_Verilen Görev 1:_
Birleşmiş Milletler'i eleştiren metin bölümüne göre Erbakan, yeni bir Birleşmiş Milletler tesis etmeyi hangi projeyle amaçlıyordu?
_Verilen Görev 2:_
Birleşmiş Milletler'i eleştiren metin bölümünü son cümlesinden sonra sürdürün.

_Metin Bölümü:_
Bu önerseme ve beklentileri kabul edeceklerini mi sanıyorsunuz? Hayır efendim, bu koşullarda asla çekilmeyecekler. Ancak Allah Teâlâ zorlu ordusunu üzerlerine gönderdiğinde o zaman işgal etmiş oldukları Filistin topraklarını (denizden nehire) topyekûn terk edecekler. (Bir kısmı yatay olarak, bir kısmı boynunu eğerek gidecek.)
Şunu da ifade etmiş olalım ki, Birleşmiş Milletler'in bünyesinde bulunan Güvenlik Konseyi ve Savaş Suçluları Mahkemesi/Lahey Adalet Divanı'nın tüzük ve manifestosundan öte pratikteki fonksiyonel yapısı ve uygulamaları ivedilikle dünya kamuoyu tarafından sorgulanmalıdır. Birleşmiş Milletler bu konuda sınıfta kalmış bulunmaktadır. Baştan beri bu vahşeti kayıtsızca seyrediyor. Birleşmiş Milletler öylesine bir iki yüzlü kuruluştur ki, Avrupa Birliği ülkelerinin ve ABD'nin gazına gelerek Ukrayna'yı Rusya'nın işgaline zemin hazırlayıp çanak tuttular. Birleşmiş Milletler geçmişte de büyük şeytan ABD'nin Vietnam'da, Kamboçya'da, Afganistan'da, Irak'ta, Suriye'de, Libya'da, Yemen'de ve daha nice yerlerde işlediği insanlık dışı cinayetler karşısında sadece seyirci kaldı. Birleşmiş Milletler'in böylesine iki yüzlü ve böylesine çelişik bir yapısı var. Yukarıda da belirttiğimiz gibi, Cumhurbaşkanı Erdoğan bu yüzden, "Dünya beşten büyüktür" sözünü söylüyor. Ancak Merhum Erbakan Hocamız bu sözü söylemekten öte D-160 projesi ile yeni bir Birleşmiş Milletler tesis edip yeni bir "Dünya Düzeni" oluşturmak istiyordu. Merhum Erbakan bu projeyi Kûr'ân âyetlerini referans alarak hayata geçirmek istemişti. "Siz insanlar için çıkarılmış hayırlı bir ümmetsiniz iyi olanı tesis eder olumsuz olanı bertaraf edersiniz." (Âl-i İmrân: 110) Bu âyet İslâm ümmetinin başındaki siyasîlere yeryüzünde garantörlük hakkı vermektedir. Bu yüzden mesuliyet büyük. Bu mesuliyetin ön koşulu ise şu ayette belirtilmektedir: "Yeryüzünde fitneden/kötülüklerden eser kalmayıncaya ve din hükümleri Allah adına tatbik edilinceye kadar mücadele ediniz." (Bakara: 193) Aktarmış olduğumuz bu iki ayetin gereği olarak önce 57 parçaya bölünmüş olan Müslümanların birleşerek "İslâm Birliği"ni tesis etmesi gerekmektedir. İslâm bu şekilde müesses nizam hâline gelmeli ki evrensel ilâhî hukuk normları ile uluslararası arenada garantörlük hakkını icra edebilsin.

_Sağlanan Bilgiler:_
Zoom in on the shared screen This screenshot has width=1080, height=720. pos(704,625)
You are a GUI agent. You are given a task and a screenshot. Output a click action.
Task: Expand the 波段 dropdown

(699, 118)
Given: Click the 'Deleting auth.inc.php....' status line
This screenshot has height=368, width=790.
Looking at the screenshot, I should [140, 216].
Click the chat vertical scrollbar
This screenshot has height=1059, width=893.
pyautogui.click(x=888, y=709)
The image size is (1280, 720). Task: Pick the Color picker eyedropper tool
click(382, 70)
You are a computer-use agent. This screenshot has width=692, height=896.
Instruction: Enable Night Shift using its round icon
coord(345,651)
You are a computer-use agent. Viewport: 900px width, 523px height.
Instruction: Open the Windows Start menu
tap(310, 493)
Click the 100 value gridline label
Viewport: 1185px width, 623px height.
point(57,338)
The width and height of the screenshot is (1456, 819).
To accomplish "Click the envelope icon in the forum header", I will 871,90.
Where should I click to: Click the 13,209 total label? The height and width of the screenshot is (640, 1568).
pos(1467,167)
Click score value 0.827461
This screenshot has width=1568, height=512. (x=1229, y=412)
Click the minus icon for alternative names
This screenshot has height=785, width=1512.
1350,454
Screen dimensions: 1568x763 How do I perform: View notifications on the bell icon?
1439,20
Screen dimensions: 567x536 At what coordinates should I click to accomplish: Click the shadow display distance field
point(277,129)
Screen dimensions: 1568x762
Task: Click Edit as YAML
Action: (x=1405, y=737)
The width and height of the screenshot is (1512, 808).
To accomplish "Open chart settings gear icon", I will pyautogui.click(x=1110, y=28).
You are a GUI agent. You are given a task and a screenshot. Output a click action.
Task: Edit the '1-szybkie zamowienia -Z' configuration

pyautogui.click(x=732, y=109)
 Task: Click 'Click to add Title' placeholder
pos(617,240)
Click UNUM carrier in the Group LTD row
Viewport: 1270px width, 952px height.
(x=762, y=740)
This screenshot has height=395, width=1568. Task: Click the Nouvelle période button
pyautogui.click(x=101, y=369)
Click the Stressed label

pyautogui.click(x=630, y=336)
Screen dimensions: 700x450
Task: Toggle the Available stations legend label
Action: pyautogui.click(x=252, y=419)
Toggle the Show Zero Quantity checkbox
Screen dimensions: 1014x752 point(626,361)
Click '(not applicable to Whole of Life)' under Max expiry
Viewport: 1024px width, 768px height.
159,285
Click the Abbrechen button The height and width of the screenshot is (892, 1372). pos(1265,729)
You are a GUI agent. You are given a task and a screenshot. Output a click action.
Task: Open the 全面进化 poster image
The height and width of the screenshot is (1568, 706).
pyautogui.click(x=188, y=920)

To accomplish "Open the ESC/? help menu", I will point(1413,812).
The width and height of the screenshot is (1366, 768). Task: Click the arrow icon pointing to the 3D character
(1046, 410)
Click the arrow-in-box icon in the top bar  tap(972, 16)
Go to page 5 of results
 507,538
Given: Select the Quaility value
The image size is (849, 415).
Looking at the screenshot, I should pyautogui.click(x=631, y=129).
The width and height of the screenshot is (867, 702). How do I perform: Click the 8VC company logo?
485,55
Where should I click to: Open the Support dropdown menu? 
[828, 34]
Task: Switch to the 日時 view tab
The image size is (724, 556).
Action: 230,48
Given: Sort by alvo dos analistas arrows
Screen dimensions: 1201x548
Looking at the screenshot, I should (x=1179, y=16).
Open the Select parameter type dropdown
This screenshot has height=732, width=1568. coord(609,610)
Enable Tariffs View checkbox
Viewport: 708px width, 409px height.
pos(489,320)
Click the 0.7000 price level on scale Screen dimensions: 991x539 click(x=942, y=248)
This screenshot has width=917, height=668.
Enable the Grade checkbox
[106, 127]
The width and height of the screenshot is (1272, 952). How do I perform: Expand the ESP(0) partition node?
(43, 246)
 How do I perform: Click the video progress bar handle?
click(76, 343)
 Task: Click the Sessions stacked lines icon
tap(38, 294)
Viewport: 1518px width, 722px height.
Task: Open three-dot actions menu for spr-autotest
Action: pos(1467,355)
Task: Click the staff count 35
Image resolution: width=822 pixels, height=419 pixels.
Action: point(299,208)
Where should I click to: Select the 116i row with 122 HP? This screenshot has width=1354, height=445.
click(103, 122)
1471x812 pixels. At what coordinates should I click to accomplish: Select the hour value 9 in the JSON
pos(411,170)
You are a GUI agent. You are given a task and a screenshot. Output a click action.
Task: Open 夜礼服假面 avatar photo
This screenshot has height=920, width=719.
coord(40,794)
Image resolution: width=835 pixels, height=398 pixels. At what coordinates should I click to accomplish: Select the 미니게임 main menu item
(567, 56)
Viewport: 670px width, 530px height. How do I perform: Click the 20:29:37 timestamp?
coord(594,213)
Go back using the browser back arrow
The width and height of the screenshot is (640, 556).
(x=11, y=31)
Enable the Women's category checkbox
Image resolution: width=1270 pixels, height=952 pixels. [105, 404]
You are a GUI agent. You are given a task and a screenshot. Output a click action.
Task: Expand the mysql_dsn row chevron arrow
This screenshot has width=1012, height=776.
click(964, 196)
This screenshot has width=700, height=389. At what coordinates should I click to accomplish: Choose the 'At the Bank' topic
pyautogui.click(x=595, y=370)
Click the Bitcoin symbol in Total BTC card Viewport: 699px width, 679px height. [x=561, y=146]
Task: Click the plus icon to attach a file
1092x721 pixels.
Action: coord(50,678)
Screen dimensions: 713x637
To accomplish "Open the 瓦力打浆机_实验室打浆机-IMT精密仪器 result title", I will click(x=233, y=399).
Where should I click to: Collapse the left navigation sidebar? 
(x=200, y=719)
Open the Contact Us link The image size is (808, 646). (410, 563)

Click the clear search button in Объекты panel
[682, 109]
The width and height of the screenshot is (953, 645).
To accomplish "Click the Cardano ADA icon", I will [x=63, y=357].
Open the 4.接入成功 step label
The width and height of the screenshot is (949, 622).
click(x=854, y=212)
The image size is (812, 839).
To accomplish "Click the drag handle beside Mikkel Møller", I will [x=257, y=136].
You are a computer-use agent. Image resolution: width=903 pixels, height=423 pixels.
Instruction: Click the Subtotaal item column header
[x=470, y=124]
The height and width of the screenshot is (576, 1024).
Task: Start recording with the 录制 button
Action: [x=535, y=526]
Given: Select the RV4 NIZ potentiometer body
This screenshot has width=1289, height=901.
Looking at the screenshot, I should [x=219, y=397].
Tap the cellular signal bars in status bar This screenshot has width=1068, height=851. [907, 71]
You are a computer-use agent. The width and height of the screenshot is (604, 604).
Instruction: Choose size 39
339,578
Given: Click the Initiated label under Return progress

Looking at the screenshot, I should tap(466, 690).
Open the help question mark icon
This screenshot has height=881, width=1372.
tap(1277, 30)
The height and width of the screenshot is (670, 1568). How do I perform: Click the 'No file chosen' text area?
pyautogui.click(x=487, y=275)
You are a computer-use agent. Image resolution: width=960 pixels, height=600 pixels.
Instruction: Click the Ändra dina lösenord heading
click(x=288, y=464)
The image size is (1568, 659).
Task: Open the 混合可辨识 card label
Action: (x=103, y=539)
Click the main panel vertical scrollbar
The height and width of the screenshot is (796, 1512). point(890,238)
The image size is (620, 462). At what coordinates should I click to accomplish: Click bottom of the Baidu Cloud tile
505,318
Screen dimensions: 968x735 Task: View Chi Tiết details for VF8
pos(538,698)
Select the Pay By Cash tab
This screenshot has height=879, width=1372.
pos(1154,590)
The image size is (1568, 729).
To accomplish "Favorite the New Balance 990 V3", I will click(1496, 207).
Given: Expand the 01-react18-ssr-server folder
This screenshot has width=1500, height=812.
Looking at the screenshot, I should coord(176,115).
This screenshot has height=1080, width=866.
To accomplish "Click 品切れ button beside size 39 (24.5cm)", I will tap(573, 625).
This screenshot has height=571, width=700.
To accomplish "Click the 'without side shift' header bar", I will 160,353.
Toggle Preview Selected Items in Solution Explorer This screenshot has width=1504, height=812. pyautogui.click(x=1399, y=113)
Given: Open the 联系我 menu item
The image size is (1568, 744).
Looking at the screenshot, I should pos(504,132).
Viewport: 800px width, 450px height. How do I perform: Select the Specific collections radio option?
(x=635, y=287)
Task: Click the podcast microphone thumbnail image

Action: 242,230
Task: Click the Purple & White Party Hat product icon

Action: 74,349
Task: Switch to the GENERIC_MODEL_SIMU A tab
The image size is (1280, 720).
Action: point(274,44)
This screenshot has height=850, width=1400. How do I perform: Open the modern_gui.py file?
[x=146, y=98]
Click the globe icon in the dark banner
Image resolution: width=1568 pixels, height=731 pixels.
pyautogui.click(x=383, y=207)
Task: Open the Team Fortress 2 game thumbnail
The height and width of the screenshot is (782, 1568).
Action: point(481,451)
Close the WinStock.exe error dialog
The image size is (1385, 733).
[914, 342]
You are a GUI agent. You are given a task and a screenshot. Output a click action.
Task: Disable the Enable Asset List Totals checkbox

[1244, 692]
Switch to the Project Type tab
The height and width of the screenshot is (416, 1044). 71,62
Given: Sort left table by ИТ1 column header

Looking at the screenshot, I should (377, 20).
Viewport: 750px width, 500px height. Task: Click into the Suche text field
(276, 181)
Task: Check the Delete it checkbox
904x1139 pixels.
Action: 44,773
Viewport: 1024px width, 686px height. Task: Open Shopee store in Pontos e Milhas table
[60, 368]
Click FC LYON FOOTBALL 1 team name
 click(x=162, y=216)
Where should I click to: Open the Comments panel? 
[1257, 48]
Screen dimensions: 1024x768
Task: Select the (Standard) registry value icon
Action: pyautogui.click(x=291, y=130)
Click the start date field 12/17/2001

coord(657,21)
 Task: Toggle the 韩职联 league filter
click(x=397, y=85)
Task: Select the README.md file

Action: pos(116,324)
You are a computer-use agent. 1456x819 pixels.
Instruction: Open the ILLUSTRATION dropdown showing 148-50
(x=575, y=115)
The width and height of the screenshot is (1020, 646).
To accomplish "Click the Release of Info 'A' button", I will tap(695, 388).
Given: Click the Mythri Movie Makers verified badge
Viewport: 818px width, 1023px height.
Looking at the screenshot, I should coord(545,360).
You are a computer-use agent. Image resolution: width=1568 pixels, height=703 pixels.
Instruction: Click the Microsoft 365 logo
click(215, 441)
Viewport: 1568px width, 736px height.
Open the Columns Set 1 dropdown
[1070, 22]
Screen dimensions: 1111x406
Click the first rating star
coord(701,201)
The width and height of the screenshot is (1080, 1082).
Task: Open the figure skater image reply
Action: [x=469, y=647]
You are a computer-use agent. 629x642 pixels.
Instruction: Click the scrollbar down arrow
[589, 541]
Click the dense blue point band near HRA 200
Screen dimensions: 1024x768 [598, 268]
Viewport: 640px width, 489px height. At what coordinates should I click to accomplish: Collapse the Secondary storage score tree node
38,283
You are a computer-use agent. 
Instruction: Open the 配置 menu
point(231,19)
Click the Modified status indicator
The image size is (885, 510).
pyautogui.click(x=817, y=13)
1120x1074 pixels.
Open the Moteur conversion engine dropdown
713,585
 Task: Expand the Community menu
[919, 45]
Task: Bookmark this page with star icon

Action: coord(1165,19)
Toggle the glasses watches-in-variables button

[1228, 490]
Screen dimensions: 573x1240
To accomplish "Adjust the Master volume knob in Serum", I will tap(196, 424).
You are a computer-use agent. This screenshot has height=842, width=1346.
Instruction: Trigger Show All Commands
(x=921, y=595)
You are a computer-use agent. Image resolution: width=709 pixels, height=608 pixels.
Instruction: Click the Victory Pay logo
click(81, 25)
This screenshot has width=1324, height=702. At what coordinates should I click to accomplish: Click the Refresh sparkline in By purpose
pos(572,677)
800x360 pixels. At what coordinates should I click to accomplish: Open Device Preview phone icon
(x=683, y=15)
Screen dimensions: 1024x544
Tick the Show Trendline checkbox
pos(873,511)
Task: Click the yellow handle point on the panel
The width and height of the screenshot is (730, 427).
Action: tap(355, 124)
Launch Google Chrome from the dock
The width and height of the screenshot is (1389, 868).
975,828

_Cevap 1:_
D-160 projesiyle.

_Cevap 2:_
Bu ilâhî buyruk yeni bir "Cemiyet-i Akvam"ı, yani yeni bir Birleşmiş Milletler'i tesis etmeyi, yeni bir "Dünya Düzeni" kurmayı zorunlu kılmaktadır.
Yüce Rabbimiz buyuruyor ki: "Dininiz hususunda sizinle savaşmayan, sizi yurdunuzdan çıkarmaya teşebbüs etmeyen gayrimüslimlerle barışçıl bir yaklaşım dergileyerek iyi ilişkiler geliştirmenizi Rabbiniz men etmemektedir." (Mümtehine: 8) İşte dünya barışı ve güvenliği ancak böyle bir yol haritası ile, böyle bir algoritma ile teminat altına alınabilir. Mevcut Birleşmiş Milletler ile asla yol yürünmez. Tecrübe ile sabit. Birleşmiş Milletler kurulduğu tarihten bu yana hep iki yüzlü politikalar uygulaya gelmiştir.
Güvenirliği olmayan bir kurumdur.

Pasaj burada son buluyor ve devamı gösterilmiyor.